If you have paid attention to the Las Vegas economy for any period of time, you have heard of the city’s economic Holy Grail … Diversification! We rely too much on the hospitality industry, and must diversify if we are to survive. Never mind the fact that we’ve gone from a population of about 5,000 people to around 2 million people in the last 100 years fueled by hospitality (they called it gambling back in the day), the future holds nothing but heartbreak if we do not diversify.
Of course, there is some truth to this. A more diverse economy would certainly boost Southern Nevada’s fortunes in the face of another economic downturn or a terrorist attack that struck the tourist industry. Diversification, though, is not necessarily easy. Industries operate in places not only because those places want them, but because those places offer a competitive advantage for them. The steel industry didn’t spring up in what we now call the “Rust Belt” because the local city fathers or chambers of commerce invited it. It arose where there was a ready supply of iron and coal and an efficient way to transport those raw materials to the foundries and the finished steel to its customers. A competitive advantage can be created by governments. Gaming predominates in Southern Nevada because Nevada made gaming legal. Southern Nevada also has lots of sunny days and nice weather – another boost to tourism. Government can also create a competitive advantage by offering financial incentives, but that is a very expensive way to attract new businesses to a region.
The other day, I decided to conduct a little experiment. I wanted to discover just how “un-diverse” the local economy was compared to other large cities. To do this, I decided to compare Las Vegas to another economy that is dominated by a large industry, in this case Houston, Texas.

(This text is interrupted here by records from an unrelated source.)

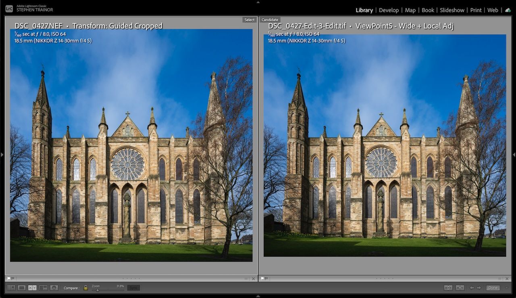
Task: Open the Slideshow module
Action: click(x=452, y=10)
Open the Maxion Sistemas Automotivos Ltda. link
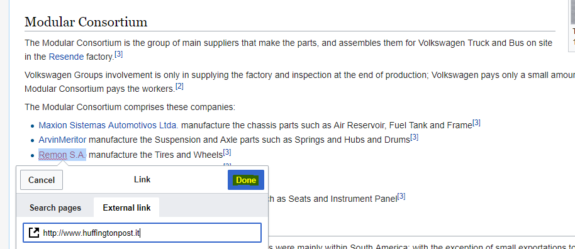 [109, 125]
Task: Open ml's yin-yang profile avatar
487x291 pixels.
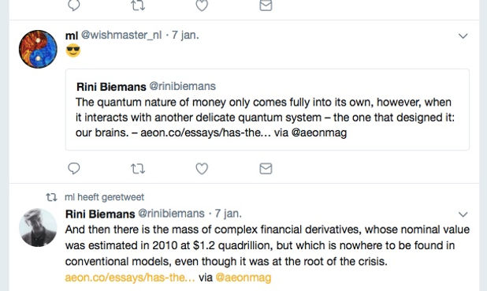Action: [x=38, y=49]
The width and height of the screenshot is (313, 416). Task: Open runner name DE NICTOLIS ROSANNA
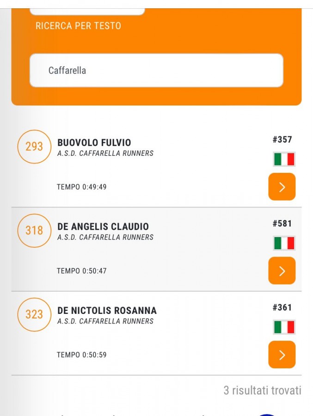107,311
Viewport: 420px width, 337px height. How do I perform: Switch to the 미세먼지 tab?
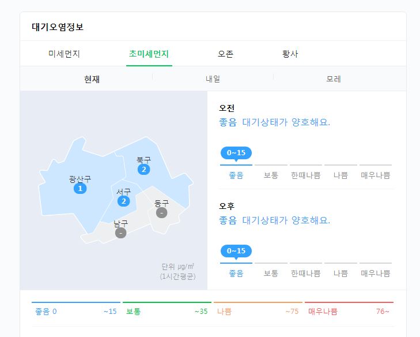[64, 54]
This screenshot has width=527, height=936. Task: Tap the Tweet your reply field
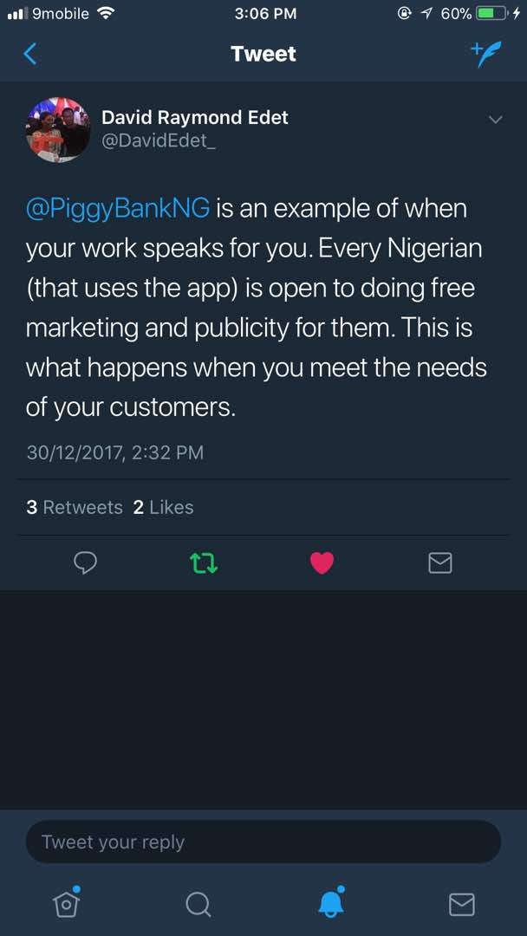pos(264,842)
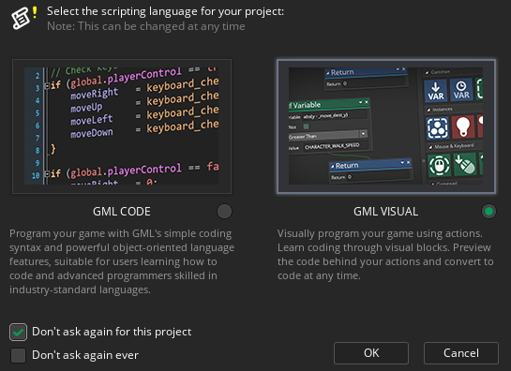511x371 pixels.
Task: Click the VAR clock icon in preview
Action: [x=461, y=90]
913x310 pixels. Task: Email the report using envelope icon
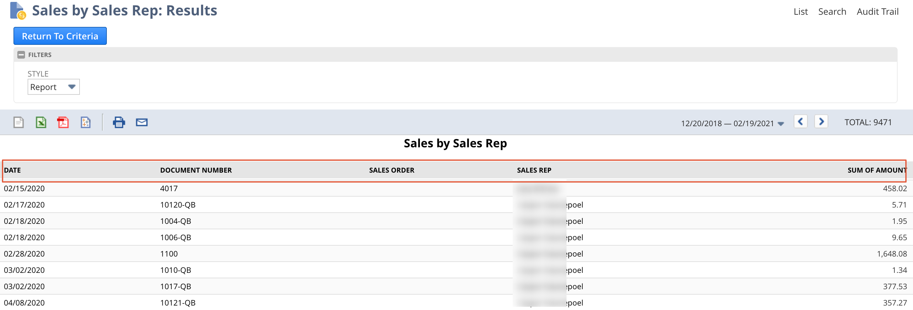142,122
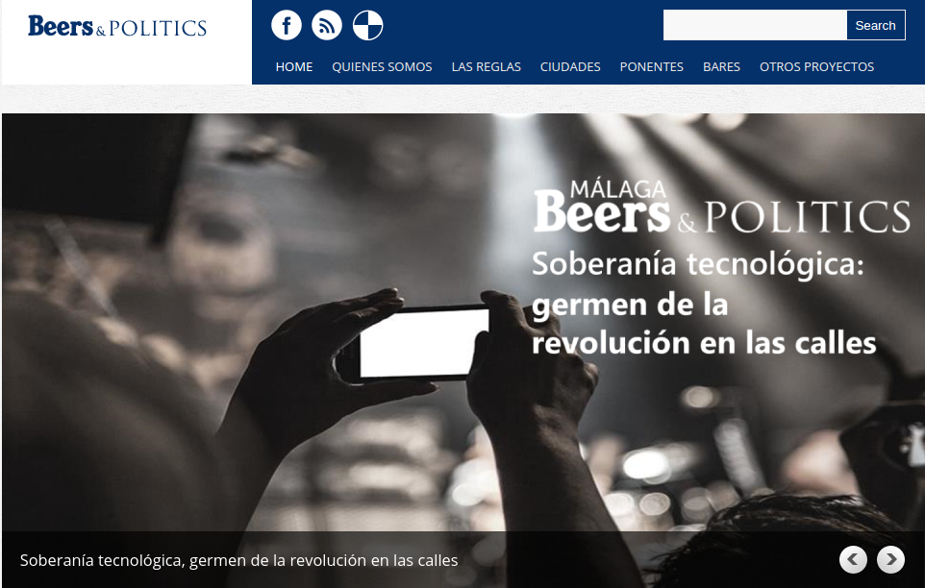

The experiment was simple. Using the official employment numbers for the Las Vegas MSA and the Houston MSA, I backed out each community’s 600-pound gorilla – hospitality for Las Vegas, “mining & logging” for Houston (which includes the oil industry), and then looked at the percentage of jobs in the other employment categories. Here are the results:
The main differences between the economies are more manufacturing in Houston than in Las Vegas (possibly stimulated by the petroleum industry and Houston being a port city), and more trade, transportation and utility employment in Las Vegas than in Houston (possibly stimulated by the hospitality industry). Had I done this comparison several years ago, Las Vegas would have also shown a predominance of construction jobs – not surprising in a city as young as Las Vegas and one growing at such a rapid rate.
The bottom line – Southern Nevada, like many cities, is dominated by an industry that has found it a particularly competitive place to be located. Outside of that industry, Southern Nevada is not terribly different from Houston in terms of how people there make a living. As Southern Nevada grows older, the economy will likely grow more diverse, or at least as diverse as it needs to be.